Avant-hier, après avoir publié À propos d'un détail du Deuxième portrait de Giono, j'ai cherché (pour l'y en ajouter le lien) à quelle date j'avais bien pu donner à lire - à propos de ce même portrait - l'extrait de Pour saluer Fiorio que je publie donc aujourd'hui sans plus tarder puisque mes recherches sont restées vaines.

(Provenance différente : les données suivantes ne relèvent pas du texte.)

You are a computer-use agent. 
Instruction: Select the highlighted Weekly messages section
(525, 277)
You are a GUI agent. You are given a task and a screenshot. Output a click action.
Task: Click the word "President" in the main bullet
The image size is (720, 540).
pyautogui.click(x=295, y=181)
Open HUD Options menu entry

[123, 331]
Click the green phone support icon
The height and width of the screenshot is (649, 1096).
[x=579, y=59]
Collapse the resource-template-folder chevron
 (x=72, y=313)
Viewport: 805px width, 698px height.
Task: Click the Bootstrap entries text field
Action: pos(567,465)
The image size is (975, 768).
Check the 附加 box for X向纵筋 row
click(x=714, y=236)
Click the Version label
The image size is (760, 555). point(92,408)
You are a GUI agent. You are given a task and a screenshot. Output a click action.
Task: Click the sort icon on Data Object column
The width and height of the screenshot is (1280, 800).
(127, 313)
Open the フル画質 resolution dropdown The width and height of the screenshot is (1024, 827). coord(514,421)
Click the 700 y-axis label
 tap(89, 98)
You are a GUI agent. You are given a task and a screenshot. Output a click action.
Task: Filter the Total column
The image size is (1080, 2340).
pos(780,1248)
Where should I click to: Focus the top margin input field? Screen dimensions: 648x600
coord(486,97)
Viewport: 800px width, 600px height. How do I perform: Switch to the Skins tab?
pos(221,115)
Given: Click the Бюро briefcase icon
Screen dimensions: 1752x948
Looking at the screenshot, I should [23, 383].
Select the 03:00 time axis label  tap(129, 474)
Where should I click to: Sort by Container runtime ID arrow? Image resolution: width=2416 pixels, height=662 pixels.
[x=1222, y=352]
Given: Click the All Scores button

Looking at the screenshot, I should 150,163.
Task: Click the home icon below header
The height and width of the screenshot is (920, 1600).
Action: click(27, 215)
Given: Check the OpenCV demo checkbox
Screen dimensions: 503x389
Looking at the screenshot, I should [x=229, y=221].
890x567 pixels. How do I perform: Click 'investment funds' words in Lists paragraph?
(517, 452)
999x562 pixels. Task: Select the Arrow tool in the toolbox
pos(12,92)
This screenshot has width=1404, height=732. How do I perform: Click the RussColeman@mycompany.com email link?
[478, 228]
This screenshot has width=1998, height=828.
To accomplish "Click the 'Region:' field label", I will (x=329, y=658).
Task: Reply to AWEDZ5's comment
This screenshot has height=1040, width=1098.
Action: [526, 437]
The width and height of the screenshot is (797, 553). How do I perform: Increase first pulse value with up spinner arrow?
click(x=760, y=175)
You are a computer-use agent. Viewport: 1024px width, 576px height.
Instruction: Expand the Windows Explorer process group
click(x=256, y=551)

J'aime ce portrait de plein air, à l'air libre, quand bien même le premier, celui de 1934 - que je préfère, certes, et de loin - est à la fois beaucoup plus intime en même temps que plus profondément universel quand à la nature particulière et extraordinaire de l'Artiste : Giono y personnifiant à mes yeux - rudement belle colombe à l'appui ! - un Noé de toute première force, tout simplement.
Cependant donc, dans le dernier en date, le plus "jeune", tout est dit avec art au moyen d'images et d'allégories qui, comme les éléments d'un puzzle, s'emboîtent, je trouve, partie par partie, toujours parfaitement les unes dans les autres pour finalement révéler un Giono façon Fiorio seconde manière qui va lui aussi, mais différemment, bien au-delà du célèbre écrivain manosquin dont ce portrait constitue, en fait, une parabole : Giono semble en effet, chez Serge, avoir trouvé et pris place parmi les Sages.

Vous-même, qu'en pensez-vous ?

*

P1

Deuxième portrait de Giono II

Deuxième portrait de Giono, huile sur toile, 65x54 cm, 1989.